How to Recognize a Scholarly Article

Scholarly Articles

A scholarly article is subjected to a very different publication process in comparison to an article published in a popular journal, such as Newsweek, or Popular Science. If you look at a paper copy of a scholarly journal, there are a few things that you might notice.

Here are three things that are especially important when deciding if an article is scholarly: 

  • The author has heavily cited their sources; you will find a long list of "references," "works cited," or a "bibliography" following the article.
  • The article will generally be between 8-40 pages long. If you find a one- or two-page article, there's a good chance that it's a book review.
  • The author's name will be included. If you look up the author's name, you should be able to find more information about them and get an idea of whether or not they are experts in their field.

Other things to look for:

  • Scholarly articles often begin with an abstract or summary
  • The article will include a publication date.
  • The article will include a review of other literature that has already been published. Often this section of the article will be titled "Literature Review" or "Review of the Literature."
  • Scholarly articles usually don't include many photos or images other than images referred to in the text or tables and graphs depicting research results.
  • Scholarly articles contain in-depth research and substantive information (this is why they tend to be long)

What's Peer Review?

After being received by a journal editor, a scholarly article is submitted to researchers with some expertise in the field.  The researchers, referred to as "peer reviewers," will read the article and provide feedback to the editor regarding the merits of the article. The peer reviewers may recommend that additional research be conducted, or for the article to be revised. The peer reviewers may point out areas of error, and in some cases, may even suggest that the article not be published at all. Generally, the author will have the opportunity to revise the paper, correcting any ambiguous or misleading information. The peer review process is expected to improve the quality of the article and is really an opportunity for the author to receive feedback and suggestions from other researchers.

Useful Journals

There are several journals that publish studies in forensic anthropology. Here is a sample of some of these journals available at the WSU Libraries:

Remember, this isn't a complete list! Your professor can recommend other journals that might be useful, and you will find others as you do searches on your topic.

Getting Articles In Search It

screenshot of Search It filters with Peer Reviewed and WSU Online Resources highlightedAfter you do a search in Search It, you can use the facets on the left side of the screen to limit your search to articles.

  • For scholarly articles, click on "Peer-Reviewed Articles"
  • For Articles available online, use "WSU Online Resources"

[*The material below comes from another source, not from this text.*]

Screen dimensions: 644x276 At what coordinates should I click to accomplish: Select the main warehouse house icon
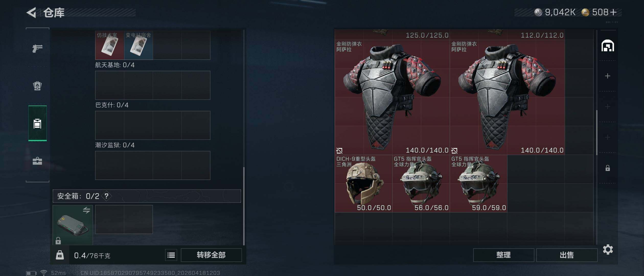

You can use more than one facet at once.


Once you see an article that looks like it might be useful, click on the title to see more information. This should open up a record for the article.

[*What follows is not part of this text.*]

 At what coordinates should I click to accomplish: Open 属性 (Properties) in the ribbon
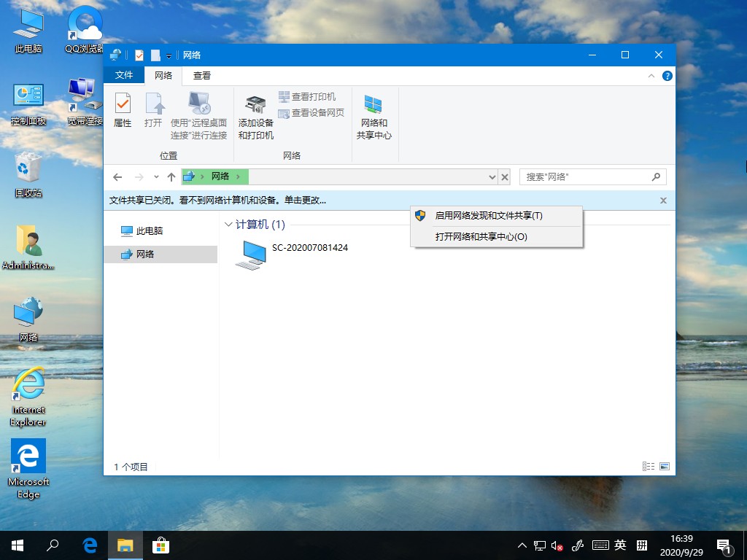coord(123,109)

Sample Search It article record

If you see "full text available," you know this is an article you can get online through WSU.

You can use the "Download PDF" link to get to the full text of the article. Not all articles in Search It have this link, but most do.

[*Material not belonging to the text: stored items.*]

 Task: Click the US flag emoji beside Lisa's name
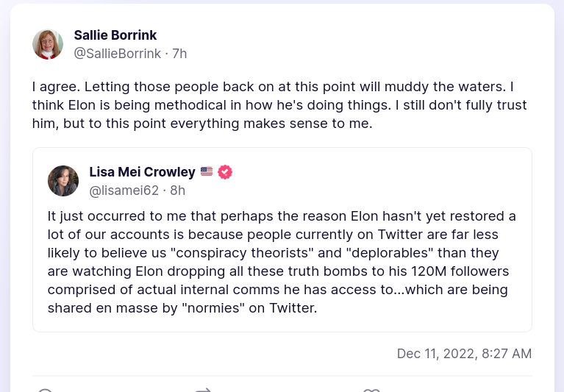click(207, 172)
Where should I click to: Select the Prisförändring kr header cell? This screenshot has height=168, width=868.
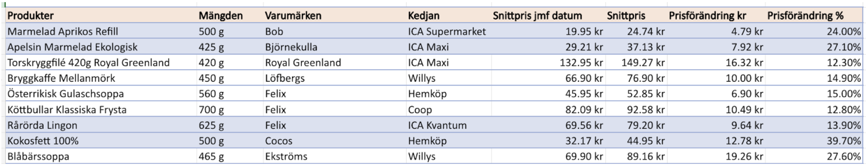click(x=707, y=16)
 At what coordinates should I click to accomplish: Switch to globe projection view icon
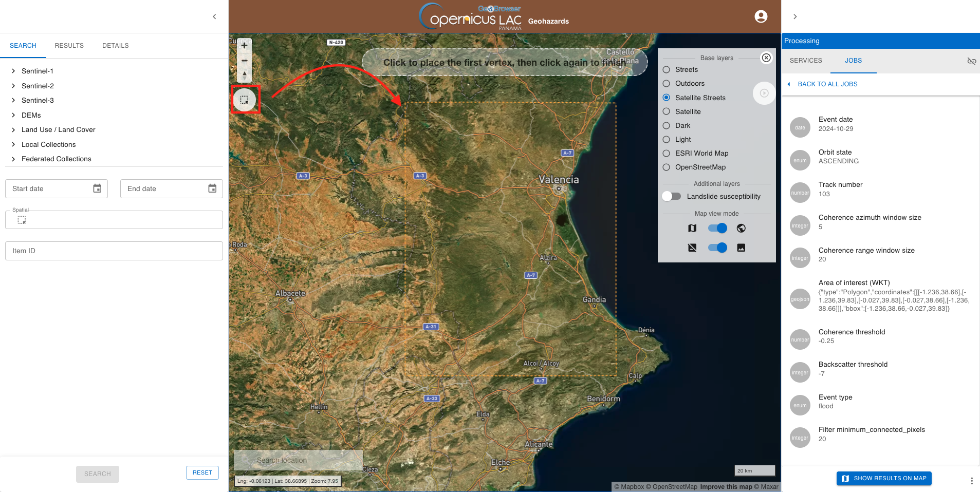coord(741,228)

You can also get to the full text by using the links in the Access Options section of the record. You may see more than one link. If that happens, you should be able to use either one to get to the full article.


Finding Articles in Databases

Not all of the articles you have access to through WSU will shop up when you do a search in Search It. Databases might be more useful if you are specifically looking for articles. WSU has access to hundreds of databases, but here are a few recommendations for your Anthropology 203 research:


JSTOR is a very useful database that contains works from scholarly publications. If you want a scholarly article and want to be able to easily and quickly access the full text, try searching JSTOR. Remember, though, that the most current research (1, 3, or 5 years worth, depending on the journal) may not be available through JSTOR. 


Anthropology Plus

This is a database that includes anthropology and Archaeology research publications. Not everything is immediately available in full text, but muchof it is.


Academic Search Complete

Not everything in Academic Search Complete is available in full-text, but most of it is. This database covers publications from many fields of study, including Anthropology, Psychology, and the sciences. If you use Academic Search Complete, remember that it includes many popular sources like newspaper articles as well as scholarly sources.

Requesting Articles

If you find an article in a database or in Search It, but it isn't available online through the WSU Libraries, you can request the article and we will work to get it from another library for you.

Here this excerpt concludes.